Forget the Wild West — the Wild East is where the real cowboys roam. And on the untamed, hypnotic grasslands of Hungary’s Hortobágy National Park, horsemen culture still reigns supreme.

There was a repeated sharp-snapping sound, like distant revolver shots. The ground rumbled as 20 hooves hammered the baize-short grass. The horseman didn’t so much come into view – on the billiard-table flatness of Hungary’s plains everything is always in view – but into focus. The tiny far-off shape grew into a figure standing on the rumps of two galloping horses while driving another three in front. He held skeins of reins in one hand; with the other he cracked his whip over and over. His blue skirts (hang on, what?) billowed in the wind, and a crane’s feather fluttered in his hat. This was the horsemanship of Europe’s wild east.

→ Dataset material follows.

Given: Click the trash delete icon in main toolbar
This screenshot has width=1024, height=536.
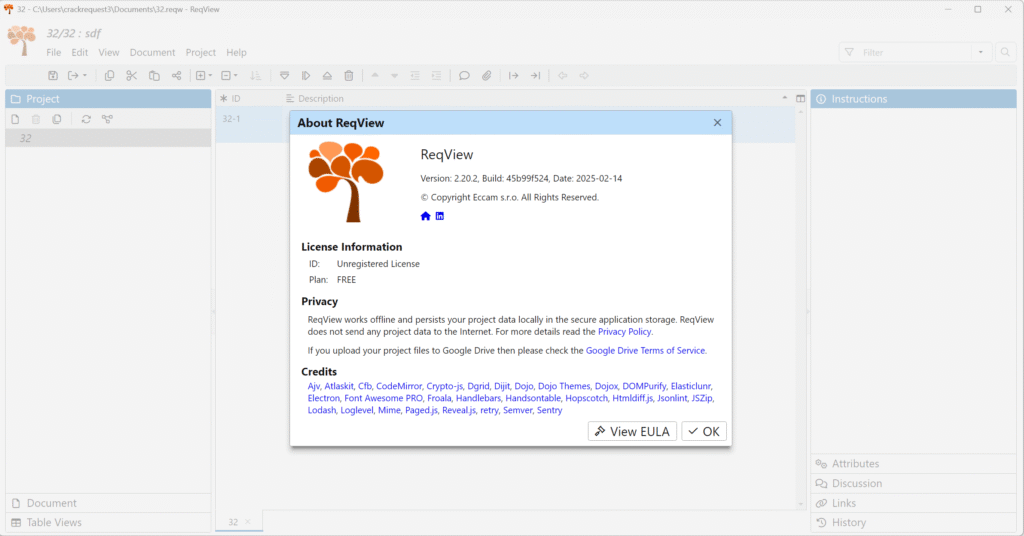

Three other csikós (horse-herdsman), each mounted on a single, sturdy Nonius horse, halted in a line and dismounted. Their simple pad saddles were unattached by girths and could be flipped off or on in seconds. At a command the horses dropped to the ground, lying flat out so they became dark, low mounds. Their riders stood on top of them and whirled their whips, the lashes exploding through the sound barrier inches above the horses’ heads.

csikos-1
A csikós (horse-herdsman)

It may have been a show but the horsemen’s costumes and tricks were keeping alive the real and authentic traditions of the puszta – the ‘barren lands. Petra Vasony, a local biologist, translated for me as the csikos talked. Their ‘skirts’, worn over breeches, were practical: the six metres of indigo-dyed cloth pleated into loose billowing leggings were cool in the summer’s heat or, when tied in at the ankle, warm when it was cold. Winter’s freezing winds and snows were kept at bay by the cifrasziir, a heavy cloak used by all plains herders. In the multi-function way of a countryman’s kit, the cloak could also be used in courtship; left ‘accidentally’ at a girl’s house, if it was found hung outside the next day the suitor had been rejected. Tobacco pouches were made from a ram’s scrotal sac; decorated rawhide belt-hung cases held working knifes, though were also perfectly sized for mobile phones.

Modern csikos still rode out with large herds of loose horses each day, keeping them together as they grazed the unfenced grasslands. The girthless saddle needed only to be thrown over the riding horse’s back before the rider vaulted up and cantered off in pursuit of strays.